College Access Counseling

My firm, College Access Counseling, Ltd., works with adults and organizations who counsel and support first-generation and minority students on the way to college. I teach the ins and outs of the college process, helping them build social and cultural capital for their students. Click here for more information. I also write for NACAC's blog, Admitted. You can read my entries as well as some of my colleagues', here. Click here to read one of my entries in the New York Times's blog, The Choice.

July 12, 2004

Rushing to Judgment

We expect our kids to achieve things at younger and younger ages. Kids are doing kinds of math that college students used to do--things ay beyond regular old calculus. I suppose this is fine, but why are we then complaining that our children aren't learning anything? I wonder if in our concern to prep them for the rat race (whether that's to college or to a job) we are pushing them in school to a point where they aren't ready developmentally. There must be some point where brain function and personal function can't keep up with each other....So as we push kids to achieve more, as we drive them ahead, perhaps we're actually just driving them crazy. Sure it may be OK for a kid to try super-advanced math (I pick on math but that's not the only thing), but what does that do to him or her if there's a feeling that it HAS to be done not that it's developmentally appropriate?
And now colleges are sneaking their application times earlier and earlier, encouraging kids to apply as early as March of their junior year...So are we taking away their childhoods even as we try to prepare them for adulthood?

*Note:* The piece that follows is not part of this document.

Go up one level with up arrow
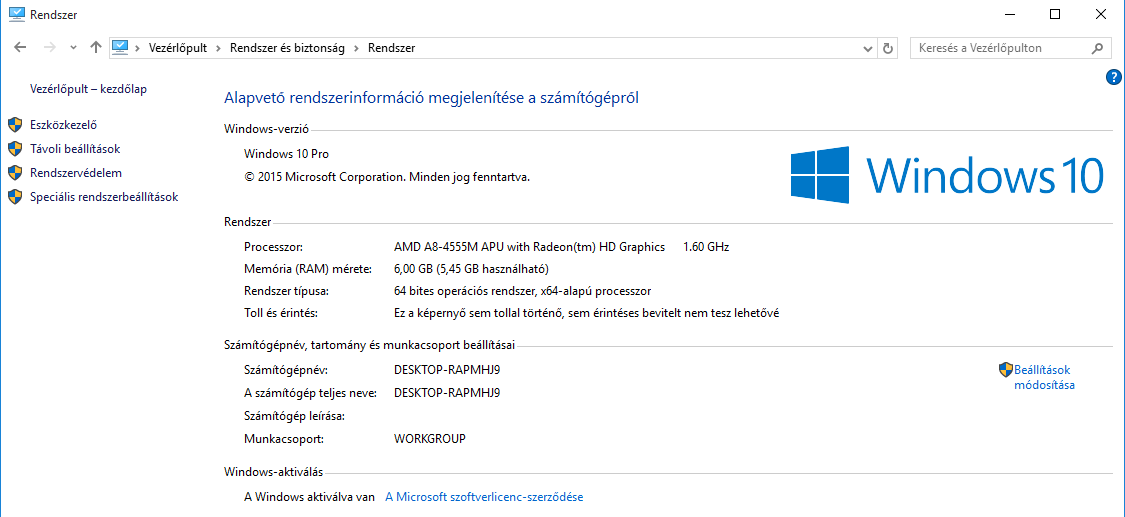 coord(95,48)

I'm not sure we're doing anyone any favors: We end up with tired, frustrated, burned-out kids and wonder why they take refuge in drink, drugs, and video games. In looking to the future, we often seem to be forgetting the present and the past.

1 comment:

njdrew said...

The school year is also extended deep into the summer with scores of academic "enrichment" programs in a variety of topics(math is big!). I think parents feel pressured to "advance" their kids into these.
Is it my imagination, or is this a phenomenon of my generation? Perhaps it's urban-only?
When I was in grade school in the 60's & 70's(not to mention H.S.), after the last day of school you couldn't get me near a classroom until September.